Il suffit que l’angoisse maternelle, métaphorisée par la «distance de secours» comme un fil qui tiraille l’estomac, rencontre la réalité de la mystérieuse maladie des enfants et de la mort des animaux pour que la peur s’installe en permanence dans les esprits comme dans le paysage. Peur atavique, qui alourdit la vie de son poids de malheur :
«Tôt ou tard, quelque chose de terrible va arriver. Ma grand-mère a prévenu ma mère, pendant toute son enfance, ma mère m’a prévenue, pendant toute mon enfance, moi je dois m’occuper de Nina.»
Quand le monde se dérègle, il affecte la sensibilité la plus fine et entraîne un désaccord profond entre le moi et l’univers. Cette perturbation de l’ordre naturel des choses est le produit de l’activité humaine, sans intention maligne, mais puissamment nocive.

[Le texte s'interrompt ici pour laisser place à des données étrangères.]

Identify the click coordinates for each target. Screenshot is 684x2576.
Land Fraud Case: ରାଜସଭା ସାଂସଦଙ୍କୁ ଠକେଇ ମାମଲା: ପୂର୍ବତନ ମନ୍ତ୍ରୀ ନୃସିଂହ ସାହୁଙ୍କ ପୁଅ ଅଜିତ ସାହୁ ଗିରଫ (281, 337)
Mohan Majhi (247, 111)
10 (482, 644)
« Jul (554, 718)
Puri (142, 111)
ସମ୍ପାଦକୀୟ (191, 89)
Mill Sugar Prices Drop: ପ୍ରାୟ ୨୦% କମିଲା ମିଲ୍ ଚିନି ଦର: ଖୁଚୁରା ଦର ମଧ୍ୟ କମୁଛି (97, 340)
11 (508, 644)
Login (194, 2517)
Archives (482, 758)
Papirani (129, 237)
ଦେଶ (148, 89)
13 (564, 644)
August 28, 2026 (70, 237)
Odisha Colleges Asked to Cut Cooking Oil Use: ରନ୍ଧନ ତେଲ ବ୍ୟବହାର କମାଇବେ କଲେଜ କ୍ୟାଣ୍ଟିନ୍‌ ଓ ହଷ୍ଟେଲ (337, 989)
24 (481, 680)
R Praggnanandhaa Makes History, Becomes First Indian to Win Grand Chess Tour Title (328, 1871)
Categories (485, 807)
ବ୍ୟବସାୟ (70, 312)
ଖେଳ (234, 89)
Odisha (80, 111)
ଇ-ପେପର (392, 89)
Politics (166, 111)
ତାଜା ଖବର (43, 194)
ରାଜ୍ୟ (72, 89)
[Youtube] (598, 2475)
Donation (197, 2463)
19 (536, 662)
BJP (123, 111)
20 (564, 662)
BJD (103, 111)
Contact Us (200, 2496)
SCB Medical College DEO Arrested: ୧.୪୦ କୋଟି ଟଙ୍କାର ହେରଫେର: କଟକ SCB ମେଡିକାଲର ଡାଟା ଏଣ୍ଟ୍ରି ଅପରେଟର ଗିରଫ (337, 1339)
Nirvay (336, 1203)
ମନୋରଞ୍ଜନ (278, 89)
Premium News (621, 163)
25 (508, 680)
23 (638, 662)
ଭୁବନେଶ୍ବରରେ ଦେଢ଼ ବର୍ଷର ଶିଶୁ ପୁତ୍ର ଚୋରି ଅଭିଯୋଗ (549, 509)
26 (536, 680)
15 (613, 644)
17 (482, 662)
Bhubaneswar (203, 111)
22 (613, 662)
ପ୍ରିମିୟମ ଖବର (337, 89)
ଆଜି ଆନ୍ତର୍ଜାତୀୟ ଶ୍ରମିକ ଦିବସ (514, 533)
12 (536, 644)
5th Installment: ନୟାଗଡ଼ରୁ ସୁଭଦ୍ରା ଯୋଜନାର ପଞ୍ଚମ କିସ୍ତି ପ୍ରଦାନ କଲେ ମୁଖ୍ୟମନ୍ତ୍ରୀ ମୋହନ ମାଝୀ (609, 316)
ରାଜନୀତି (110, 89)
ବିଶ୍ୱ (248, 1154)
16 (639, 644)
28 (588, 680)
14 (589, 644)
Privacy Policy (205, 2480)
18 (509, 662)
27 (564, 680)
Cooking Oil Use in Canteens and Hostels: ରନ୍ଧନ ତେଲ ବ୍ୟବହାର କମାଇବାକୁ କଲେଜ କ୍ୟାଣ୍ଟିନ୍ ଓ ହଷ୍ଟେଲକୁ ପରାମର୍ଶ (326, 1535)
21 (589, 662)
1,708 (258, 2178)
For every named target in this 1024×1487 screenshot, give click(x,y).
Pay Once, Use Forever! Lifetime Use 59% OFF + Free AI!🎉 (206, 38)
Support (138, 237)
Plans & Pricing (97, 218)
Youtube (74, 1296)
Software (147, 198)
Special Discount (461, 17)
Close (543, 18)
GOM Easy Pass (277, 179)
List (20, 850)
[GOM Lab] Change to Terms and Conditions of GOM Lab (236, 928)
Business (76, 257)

C’est le sens du titre français, Toxique, qui met l’accent sur la dimension physique, la sensation, là où le titre espagnol, Distancia de rescate, porte sur le mental, le sentiment. Mais plus que du sentiment, ou de la sensation, les personnages du roman subissent l’étreinte du pressentiment, de l’appréhension, de l’angoisse qui rôde, aussi fuyante et insaisissable que l’eau, du ruisseau ou du lac, chargée de poison, et exerce sur le lecteur un pouvoir médusant. Il est peu d’histoires où le physique frôle d’aussi près le mental, où le mental esquisse une ouverture sur le métaphysique. Non que la métaphysique soit présente: la romancière la tient soigneusement en lisière, mais elle apparaît au lecteur comme une tentation pour expliquer l’inexplicable. Le mal qui se répand, invisible, n’est-il pas le Mal chargé de transformer la vie la plus banale en destin?
À l’opposé de la débauche d’adjectifs et de superlatifs qui donne toute leur amplitude aux Histoires extraordinaires d’Edgar Poe, Samanta Schweblin met une très grande économie de moyens au service de son art, économie qui s’accompagne du rythme haletant qu’imprime au récit un dialogue dominé par la pulsation de l’angoisse. Le temps presse, la fin approche pour Amanda que les questions et les commentaires de David, le fils de Carla assis près de son lit au centre d’urgence, poussent dans une affolante recherche de «l’endroit précis où surgissent les vers», de «l’instant précis» où se produit «le plus important (…), tout ce qu’il nous faut savoir.» Rien n’épargnera au lecteur le «terrifiant sentiment de fatalité»…
DANIEL LEFORT
(photos D.R.)
6 Réponses pour Un terrifiant sentiment de fatalité
comme une tentation pour expliquer l’inexplicable
Ce pays a une histoire.
https://conflits.revues.org/2043
et aussi, l’endroit précis où surgissent les dinosaures, dans cet espace immense
http://www.tdg.ch/savoirs/sciences/Patagonie-decouverte-d-un-vaste-gisement-fossilifere/story/22930936
Si la Pampa devient un désert – et demain feue l’Amazonie – et si les dinosaures qui sont aux commandes s’efforcent de dérégler les horloges du temps, quel espace de vie restera-t-il aux gens du commun?
« quel espace de vie restera-t-il aux gens du commun? »
La littérature, pour finir en beauté ?
Pourtant, quoi de plus ordinaire que le quotidien de deux femmes en vacances, chacune avec son enfant, dans cette étendue infinie des champs de soja qui ont remplacé la pousse naturelle du bétail dans les prés couverts d’herbe vierge?
Je ne sais pas M. Lefort. Elles portent un pull » Benetton », comme pour dire fatalement :
vous me reconnaissez ?
le terrifiant sentiment de fatalité, c’est aussi » Argentine , mémoire d’un saccage, le hold-up du siècle », film de Fernando E.Solanas.